Rewrite the stretch of rows from the start through the line containing "(834, 440).", replacing "Identify the location of" with "Find the position of" and leaving everything else unchanged.

>>>>

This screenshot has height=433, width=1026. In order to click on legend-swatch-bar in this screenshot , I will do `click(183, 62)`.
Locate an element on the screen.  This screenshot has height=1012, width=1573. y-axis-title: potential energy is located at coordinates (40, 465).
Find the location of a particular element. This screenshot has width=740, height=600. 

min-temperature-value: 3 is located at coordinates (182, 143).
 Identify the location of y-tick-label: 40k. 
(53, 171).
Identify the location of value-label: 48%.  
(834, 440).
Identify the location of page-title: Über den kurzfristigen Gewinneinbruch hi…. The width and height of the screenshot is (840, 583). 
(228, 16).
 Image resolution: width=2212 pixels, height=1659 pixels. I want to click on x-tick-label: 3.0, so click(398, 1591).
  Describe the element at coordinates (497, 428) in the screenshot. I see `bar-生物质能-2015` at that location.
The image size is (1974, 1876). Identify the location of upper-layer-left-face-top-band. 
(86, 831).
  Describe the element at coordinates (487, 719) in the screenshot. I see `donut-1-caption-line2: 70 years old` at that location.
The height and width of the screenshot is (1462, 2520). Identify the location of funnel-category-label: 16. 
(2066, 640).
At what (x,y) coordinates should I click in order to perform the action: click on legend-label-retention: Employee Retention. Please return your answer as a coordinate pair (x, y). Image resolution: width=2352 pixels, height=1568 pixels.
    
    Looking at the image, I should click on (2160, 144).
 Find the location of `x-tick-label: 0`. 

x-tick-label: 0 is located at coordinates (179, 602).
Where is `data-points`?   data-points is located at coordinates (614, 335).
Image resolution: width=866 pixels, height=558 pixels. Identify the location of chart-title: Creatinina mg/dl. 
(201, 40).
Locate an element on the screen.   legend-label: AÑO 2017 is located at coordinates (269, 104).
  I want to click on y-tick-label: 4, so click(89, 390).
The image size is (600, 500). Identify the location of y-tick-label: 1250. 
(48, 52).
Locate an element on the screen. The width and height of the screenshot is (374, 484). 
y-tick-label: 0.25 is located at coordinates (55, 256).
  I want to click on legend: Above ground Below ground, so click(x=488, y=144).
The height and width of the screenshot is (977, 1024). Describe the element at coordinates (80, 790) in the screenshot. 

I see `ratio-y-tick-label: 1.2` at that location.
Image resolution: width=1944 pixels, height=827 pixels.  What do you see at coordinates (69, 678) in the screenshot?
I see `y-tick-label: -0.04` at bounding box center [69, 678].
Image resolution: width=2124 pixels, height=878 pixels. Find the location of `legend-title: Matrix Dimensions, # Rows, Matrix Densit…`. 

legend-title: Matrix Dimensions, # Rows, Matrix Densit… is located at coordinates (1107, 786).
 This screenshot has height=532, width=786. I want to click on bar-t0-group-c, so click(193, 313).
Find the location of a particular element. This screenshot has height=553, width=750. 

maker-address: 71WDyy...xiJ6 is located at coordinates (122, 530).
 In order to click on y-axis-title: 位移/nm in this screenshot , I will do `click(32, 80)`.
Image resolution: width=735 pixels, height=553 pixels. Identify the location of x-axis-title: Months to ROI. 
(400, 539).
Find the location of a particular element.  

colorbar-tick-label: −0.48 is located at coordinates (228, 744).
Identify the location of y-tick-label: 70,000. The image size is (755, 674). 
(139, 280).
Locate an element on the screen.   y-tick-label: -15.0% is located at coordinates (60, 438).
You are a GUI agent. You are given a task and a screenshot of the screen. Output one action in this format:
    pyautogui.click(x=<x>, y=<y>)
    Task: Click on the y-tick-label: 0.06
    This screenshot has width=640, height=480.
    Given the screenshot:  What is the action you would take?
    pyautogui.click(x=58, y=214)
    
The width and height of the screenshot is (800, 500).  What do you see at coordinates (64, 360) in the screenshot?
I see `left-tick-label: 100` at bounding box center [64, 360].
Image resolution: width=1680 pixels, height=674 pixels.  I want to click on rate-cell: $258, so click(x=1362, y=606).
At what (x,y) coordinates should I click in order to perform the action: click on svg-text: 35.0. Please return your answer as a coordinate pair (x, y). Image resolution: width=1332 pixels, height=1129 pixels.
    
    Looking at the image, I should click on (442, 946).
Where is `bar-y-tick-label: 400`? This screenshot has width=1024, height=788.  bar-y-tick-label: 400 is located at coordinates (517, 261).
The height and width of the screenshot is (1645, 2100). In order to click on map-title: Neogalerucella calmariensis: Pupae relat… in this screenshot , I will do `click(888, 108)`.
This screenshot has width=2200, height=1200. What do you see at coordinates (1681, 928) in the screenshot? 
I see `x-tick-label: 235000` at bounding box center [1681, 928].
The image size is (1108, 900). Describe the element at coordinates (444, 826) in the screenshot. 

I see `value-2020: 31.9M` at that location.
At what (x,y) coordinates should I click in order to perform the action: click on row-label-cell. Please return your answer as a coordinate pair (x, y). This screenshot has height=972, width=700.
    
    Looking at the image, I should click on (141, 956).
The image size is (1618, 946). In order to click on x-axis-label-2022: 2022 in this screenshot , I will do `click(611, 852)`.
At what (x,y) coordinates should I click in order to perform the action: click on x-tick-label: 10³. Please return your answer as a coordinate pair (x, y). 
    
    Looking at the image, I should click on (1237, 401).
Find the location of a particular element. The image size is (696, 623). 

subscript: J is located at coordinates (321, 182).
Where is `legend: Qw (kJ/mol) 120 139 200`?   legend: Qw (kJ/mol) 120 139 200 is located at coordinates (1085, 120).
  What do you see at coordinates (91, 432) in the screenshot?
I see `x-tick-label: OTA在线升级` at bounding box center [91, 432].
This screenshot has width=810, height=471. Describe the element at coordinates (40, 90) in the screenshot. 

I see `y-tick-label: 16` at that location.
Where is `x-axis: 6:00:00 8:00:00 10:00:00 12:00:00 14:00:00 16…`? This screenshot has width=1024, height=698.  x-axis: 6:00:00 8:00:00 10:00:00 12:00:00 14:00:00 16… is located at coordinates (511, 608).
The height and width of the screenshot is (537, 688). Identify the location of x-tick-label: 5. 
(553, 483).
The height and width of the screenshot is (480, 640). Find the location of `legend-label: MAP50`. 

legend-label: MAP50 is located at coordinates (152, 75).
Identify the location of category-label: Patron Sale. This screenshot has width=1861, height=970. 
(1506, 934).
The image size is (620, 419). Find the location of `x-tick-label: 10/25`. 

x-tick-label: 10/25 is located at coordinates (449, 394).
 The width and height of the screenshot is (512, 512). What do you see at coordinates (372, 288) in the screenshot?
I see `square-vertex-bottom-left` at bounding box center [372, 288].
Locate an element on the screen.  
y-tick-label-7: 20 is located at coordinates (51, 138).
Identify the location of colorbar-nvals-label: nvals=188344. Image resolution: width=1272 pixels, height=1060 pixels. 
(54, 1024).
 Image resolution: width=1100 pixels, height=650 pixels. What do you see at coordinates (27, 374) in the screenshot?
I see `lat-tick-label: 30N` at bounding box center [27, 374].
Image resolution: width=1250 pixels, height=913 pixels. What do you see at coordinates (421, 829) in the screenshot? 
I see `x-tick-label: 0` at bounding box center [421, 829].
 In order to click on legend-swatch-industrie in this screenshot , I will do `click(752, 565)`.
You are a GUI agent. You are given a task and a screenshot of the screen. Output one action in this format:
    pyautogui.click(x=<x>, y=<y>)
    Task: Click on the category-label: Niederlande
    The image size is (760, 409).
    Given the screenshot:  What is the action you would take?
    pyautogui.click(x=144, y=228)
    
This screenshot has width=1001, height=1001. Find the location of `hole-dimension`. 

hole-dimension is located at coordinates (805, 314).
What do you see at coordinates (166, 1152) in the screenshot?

<<<<

• **TASK OUTPUT**:
This screenshot has height=433, width=1026. In order to click on legend-swatch-bar in this screenshot , I will do `click(183, 62)`.
Locate an element on the screen.  This screenshot has height=1012, width=1573. y-axis-title: potential energy is located at coordinates (40, 465).
Find the location of a particular element. This screenshot has width=740, height=600. 

min-temperature-value: 3 is located at coordinates (182, 143).
 Find the position of y-tick-label: 40k. 
(53, 171).
Find the position of value-label: 48%.  
(834, 440).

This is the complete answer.